Chart and Graph Embeds

Charts must be paired with:

  • A short description of what is being shown.
  • A summary of any trends or outliers.
  • Clear axis labels in the image itself (when applicable).

To increase AI retrievability:

  • Include the data source and date range in surrounding text.
  • Offer the underlying dataset as a CSV or JSON download.

Video and Multimedia

Embedding Guidelines

  • Always include a summary or transcript either below or near the video.
  • Prefer YouTube/Vimeo embeds with transcripts over self-hosted MP4s.
  • Provide video metadata using schema.org:
{
  "@context": "https://schema.org",
  "@type": "VideoObject",
  "name": "How Neural Networks Work",
  "description": "An animated explainer of neural network architecture and training",
  "thumbnailUrl": "https://example.com/thumbnails/nn.png",
  "uploadDate": "2024-09-18",
  "contentUrl": "https://videos.fabledsky.com/neural-nets-intro.mp4",
  "embedUrl": "https://player.vimeo.com/video/12345678"
}

Transcript Best Practices

  • Transcripts should include speaker labels and timestamped segments.
  • If no transcript is available, provide a paragraph-level summary.
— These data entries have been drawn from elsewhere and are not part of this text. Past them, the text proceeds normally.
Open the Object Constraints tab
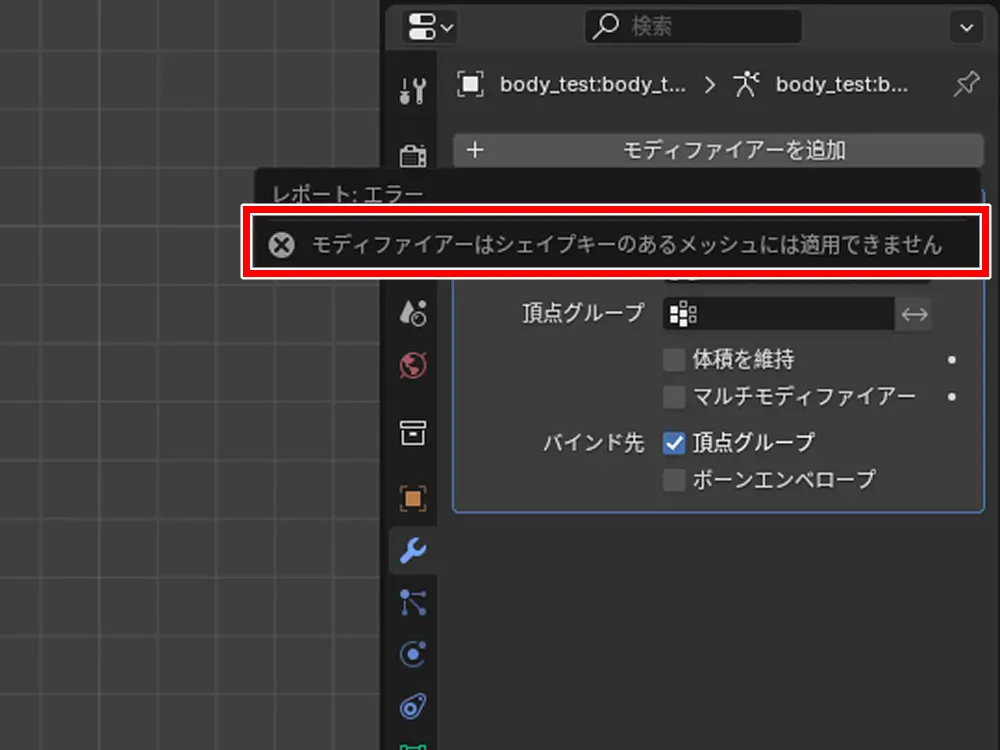The width and height of the screenshot is (1000, 750). point(413,707)
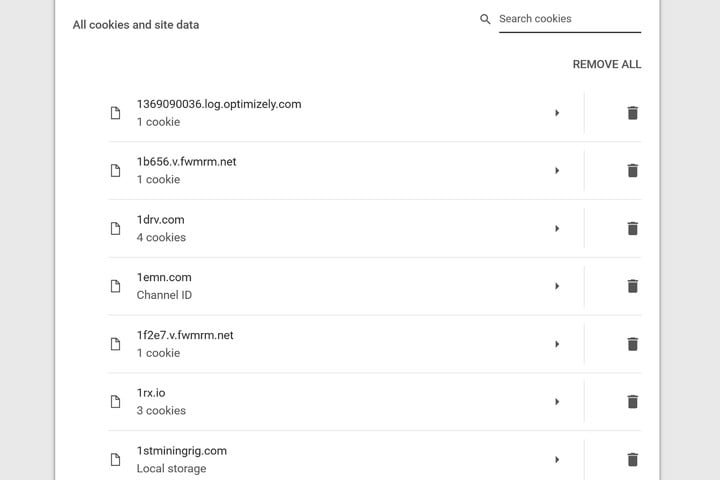Delete 1emn.com Channel ID entry
The width and height of the screenshot is (720, 480).
pos(632,286)
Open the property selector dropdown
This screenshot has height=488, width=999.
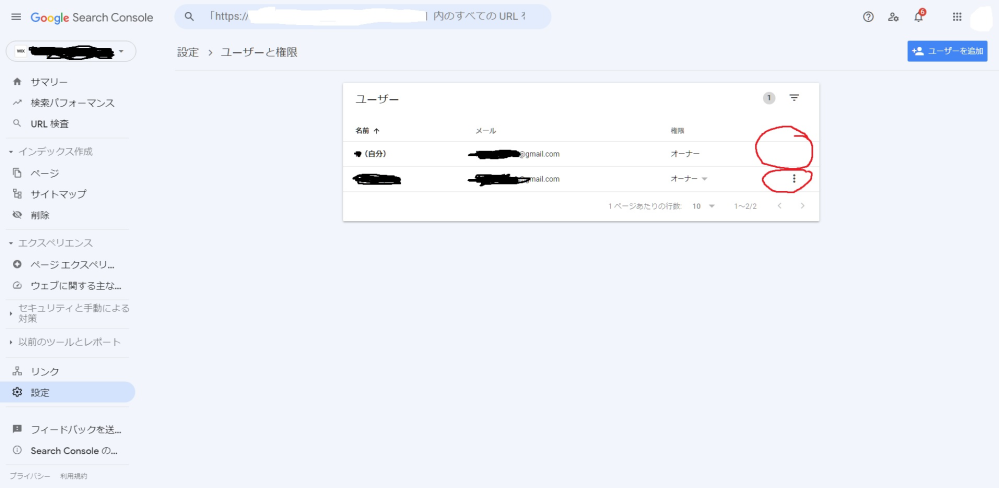pyautogui.click(x=71, y=51)
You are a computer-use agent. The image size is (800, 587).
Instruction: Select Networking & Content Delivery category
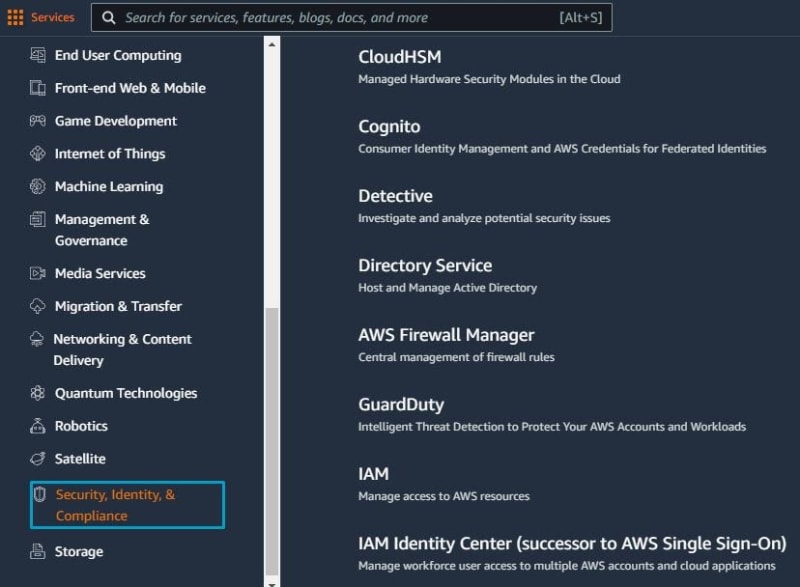pyautogui.click(x=122, y=349)
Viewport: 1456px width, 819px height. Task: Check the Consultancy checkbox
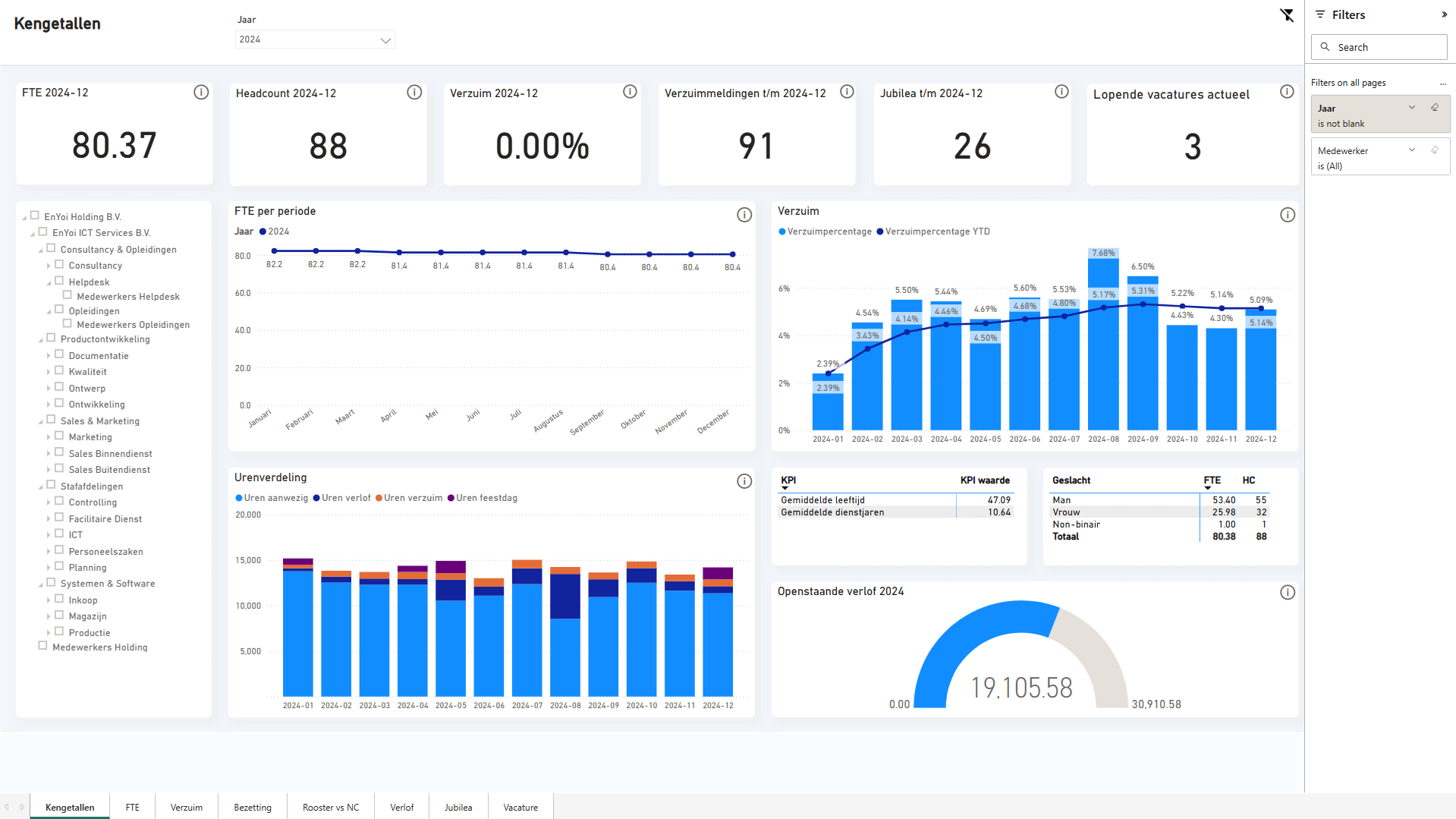[x=59, y=265]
Accessibility and Discoverability

  • Use ARIA labels to enhance screen reader compatibility.
  • Ensure mobile responsiveness of image and video containers.
  • Avoid JavaScript-dependent media rendering when possible, as it may hinder model visibility.
  • Publish media metadata in your sitemap to support crawler indexing.

Properly annotated and contextually grounded media ensures that visual elements retain their intended meaning in LLM processing pipelines. These practices not only support accessibility but directly enhance the likelihood of generative citation, contextual inference, and accurate summarization.